Stored records:
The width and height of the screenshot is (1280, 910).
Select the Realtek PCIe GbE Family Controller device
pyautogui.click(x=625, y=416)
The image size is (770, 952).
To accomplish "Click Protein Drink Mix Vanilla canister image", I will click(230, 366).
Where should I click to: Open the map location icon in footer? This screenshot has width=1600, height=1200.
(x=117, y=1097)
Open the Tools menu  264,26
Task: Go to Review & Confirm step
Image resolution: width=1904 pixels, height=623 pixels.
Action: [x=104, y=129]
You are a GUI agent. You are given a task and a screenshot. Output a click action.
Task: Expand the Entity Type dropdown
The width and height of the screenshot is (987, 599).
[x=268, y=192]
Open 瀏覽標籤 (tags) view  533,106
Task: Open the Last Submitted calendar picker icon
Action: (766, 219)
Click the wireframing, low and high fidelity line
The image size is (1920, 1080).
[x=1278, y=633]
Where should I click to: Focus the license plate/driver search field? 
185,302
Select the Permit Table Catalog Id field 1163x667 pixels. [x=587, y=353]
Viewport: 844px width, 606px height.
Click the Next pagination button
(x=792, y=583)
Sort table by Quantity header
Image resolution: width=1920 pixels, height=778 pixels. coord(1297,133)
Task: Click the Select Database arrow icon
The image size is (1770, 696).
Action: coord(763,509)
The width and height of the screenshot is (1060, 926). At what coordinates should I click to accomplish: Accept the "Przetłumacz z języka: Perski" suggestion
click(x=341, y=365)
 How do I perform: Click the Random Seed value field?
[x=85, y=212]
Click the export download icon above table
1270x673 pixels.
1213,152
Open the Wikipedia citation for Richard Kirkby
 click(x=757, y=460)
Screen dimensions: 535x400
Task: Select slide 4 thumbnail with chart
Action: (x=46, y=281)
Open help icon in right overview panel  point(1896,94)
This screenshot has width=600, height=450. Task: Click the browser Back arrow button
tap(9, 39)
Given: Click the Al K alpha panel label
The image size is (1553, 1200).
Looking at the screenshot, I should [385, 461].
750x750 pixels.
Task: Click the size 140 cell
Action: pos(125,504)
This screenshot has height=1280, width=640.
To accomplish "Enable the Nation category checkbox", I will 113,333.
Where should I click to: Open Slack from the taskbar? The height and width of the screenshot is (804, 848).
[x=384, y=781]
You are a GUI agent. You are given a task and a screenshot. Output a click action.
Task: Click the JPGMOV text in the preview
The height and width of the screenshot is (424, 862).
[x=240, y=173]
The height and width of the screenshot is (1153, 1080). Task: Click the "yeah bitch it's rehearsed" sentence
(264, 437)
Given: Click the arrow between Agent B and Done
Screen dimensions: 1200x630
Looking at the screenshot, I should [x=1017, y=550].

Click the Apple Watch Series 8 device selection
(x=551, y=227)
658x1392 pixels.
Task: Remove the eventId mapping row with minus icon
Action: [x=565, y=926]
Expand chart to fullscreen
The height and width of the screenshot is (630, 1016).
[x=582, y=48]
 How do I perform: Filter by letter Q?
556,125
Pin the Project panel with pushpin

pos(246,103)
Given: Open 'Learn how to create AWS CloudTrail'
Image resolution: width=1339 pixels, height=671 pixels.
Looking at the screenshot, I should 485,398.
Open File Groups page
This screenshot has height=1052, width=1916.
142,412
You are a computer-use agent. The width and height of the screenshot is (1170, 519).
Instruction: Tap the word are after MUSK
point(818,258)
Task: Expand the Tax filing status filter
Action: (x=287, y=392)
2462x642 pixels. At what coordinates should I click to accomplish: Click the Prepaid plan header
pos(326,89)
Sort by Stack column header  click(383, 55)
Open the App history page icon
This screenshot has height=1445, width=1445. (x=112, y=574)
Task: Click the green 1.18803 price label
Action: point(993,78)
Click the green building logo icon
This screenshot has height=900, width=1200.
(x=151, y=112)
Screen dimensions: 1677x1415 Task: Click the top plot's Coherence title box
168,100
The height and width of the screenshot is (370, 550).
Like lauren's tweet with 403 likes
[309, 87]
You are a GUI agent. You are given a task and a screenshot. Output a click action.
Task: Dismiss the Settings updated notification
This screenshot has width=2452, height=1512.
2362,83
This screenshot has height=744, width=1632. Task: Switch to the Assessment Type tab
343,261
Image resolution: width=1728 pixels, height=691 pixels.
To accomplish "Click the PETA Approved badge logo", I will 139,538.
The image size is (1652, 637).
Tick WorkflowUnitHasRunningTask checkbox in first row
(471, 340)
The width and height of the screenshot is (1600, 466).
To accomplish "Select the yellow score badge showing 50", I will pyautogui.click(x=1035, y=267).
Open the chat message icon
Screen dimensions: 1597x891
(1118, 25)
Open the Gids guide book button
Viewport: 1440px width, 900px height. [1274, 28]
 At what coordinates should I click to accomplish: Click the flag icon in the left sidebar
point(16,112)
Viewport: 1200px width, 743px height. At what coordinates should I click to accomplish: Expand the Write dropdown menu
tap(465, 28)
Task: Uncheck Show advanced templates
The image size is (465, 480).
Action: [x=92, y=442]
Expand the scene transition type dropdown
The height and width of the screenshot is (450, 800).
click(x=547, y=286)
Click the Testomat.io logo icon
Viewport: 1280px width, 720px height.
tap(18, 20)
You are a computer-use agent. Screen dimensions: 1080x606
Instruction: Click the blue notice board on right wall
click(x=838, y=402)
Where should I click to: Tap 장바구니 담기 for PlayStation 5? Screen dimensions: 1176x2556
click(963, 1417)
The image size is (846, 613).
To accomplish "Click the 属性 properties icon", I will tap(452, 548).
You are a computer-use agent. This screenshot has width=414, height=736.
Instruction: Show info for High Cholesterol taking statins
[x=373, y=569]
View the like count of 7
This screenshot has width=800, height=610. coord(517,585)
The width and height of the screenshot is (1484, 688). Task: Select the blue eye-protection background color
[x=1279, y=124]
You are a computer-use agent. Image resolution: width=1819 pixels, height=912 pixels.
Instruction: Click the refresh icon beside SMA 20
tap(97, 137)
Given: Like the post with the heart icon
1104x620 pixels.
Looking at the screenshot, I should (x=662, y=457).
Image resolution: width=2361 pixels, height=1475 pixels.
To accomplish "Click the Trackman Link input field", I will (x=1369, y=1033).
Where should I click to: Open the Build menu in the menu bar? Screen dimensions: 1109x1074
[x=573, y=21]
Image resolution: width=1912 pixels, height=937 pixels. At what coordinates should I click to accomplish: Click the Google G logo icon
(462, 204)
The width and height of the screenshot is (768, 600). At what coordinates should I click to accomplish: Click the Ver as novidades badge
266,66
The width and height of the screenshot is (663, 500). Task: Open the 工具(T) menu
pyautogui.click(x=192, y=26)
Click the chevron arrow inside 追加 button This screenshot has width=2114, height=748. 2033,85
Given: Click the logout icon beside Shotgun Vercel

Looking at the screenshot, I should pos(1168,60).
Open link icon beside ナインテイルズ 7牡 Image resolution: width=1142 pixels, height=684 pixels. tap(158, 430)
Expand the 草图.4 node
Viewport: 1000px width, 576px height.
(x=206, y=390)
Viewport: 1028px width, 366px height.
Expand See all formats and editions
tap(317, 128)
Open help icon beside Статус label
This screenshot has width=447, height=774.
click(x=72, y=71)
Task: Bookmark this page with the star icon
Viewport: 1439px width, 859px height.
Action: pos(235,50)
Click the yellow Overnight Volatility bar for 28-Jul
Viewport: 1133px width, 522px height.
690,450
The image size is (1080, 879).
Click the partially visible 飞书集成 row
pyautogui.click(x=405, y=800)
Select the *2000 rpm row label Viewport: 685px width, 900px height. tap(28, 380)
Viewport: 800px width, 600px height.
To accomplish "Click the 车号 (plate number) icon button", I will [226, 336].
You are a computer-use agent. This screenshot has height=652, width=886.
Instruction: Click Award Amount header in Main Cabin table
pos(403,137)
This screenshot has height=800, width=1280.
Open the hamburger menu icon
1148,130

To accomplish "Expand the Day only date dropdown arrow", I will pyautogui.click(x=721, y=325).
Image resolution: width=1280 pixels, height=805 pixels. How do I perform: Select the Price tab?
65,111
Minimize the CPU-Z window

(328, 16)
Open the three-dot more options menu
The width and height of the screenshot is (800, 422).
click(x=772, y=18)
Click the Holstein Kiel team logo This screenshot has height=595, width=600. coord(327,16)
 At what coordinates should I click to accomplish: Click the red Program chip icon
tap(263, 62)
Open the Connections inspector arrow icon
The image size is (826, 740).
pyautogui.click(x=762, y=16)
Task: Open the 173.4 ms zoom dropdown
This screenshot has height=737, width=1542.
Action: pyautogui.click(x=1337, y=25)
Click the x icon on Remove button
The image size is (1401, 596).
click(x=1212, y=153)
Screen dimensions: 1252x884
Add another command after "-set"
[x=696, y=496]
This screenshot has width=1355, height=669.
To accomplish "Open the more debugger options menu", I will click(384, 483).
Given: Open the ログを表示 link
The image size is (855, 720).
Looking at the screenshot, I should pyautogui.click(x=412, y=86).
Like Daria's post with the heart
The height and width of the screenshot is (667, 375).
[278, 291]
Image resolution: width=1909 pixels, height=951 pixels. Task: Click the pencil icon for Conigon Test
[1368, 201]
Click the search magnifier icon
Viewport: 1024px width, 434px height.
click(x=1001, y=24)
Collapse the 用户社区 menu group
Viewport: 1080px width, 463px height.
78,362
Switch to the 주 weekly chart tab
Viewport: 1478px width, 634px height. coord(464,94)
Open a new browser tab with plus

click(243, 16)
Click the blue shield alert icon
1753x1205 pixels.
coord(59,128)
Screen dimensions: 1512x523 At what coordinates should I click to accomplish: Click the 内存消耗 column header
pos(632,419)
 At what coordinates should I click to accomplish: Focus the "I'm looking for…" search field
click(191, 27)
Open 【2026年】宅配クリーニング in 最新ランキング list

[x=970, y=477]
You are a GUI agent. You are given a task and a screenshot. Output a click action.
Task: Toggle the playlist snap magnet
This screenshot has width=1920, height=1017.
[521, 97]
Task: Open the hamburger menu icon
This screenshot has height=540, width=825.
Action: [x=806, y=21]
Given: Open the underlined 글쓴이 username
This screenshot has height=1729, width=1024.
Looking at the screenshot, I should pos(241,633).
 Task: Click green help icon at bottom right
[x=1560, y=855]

- [Your assignment] What are the lines above, starting at the one with "Click the Apple" and ending at the one with "Given: Open 'Learn"? Give them again exactly, and only them.

- [Solved exercise]
Click the Apple Watch Series 8 device selection
(x=551, y=227)
658x1392 pixels.
Task: Remove the eventId mapping row with minus icon
Action: [x=565, y=926]
Expand chart to fullscreen
The height and width of the screenshot is (630, 1016).
[x=582, y=48]
 How do I perform: Filter by letter Q?
556,125
Pin the Project panel with pushpin

pos(246,103)
Given: Open 'Learn how to create AWS CloudTrail'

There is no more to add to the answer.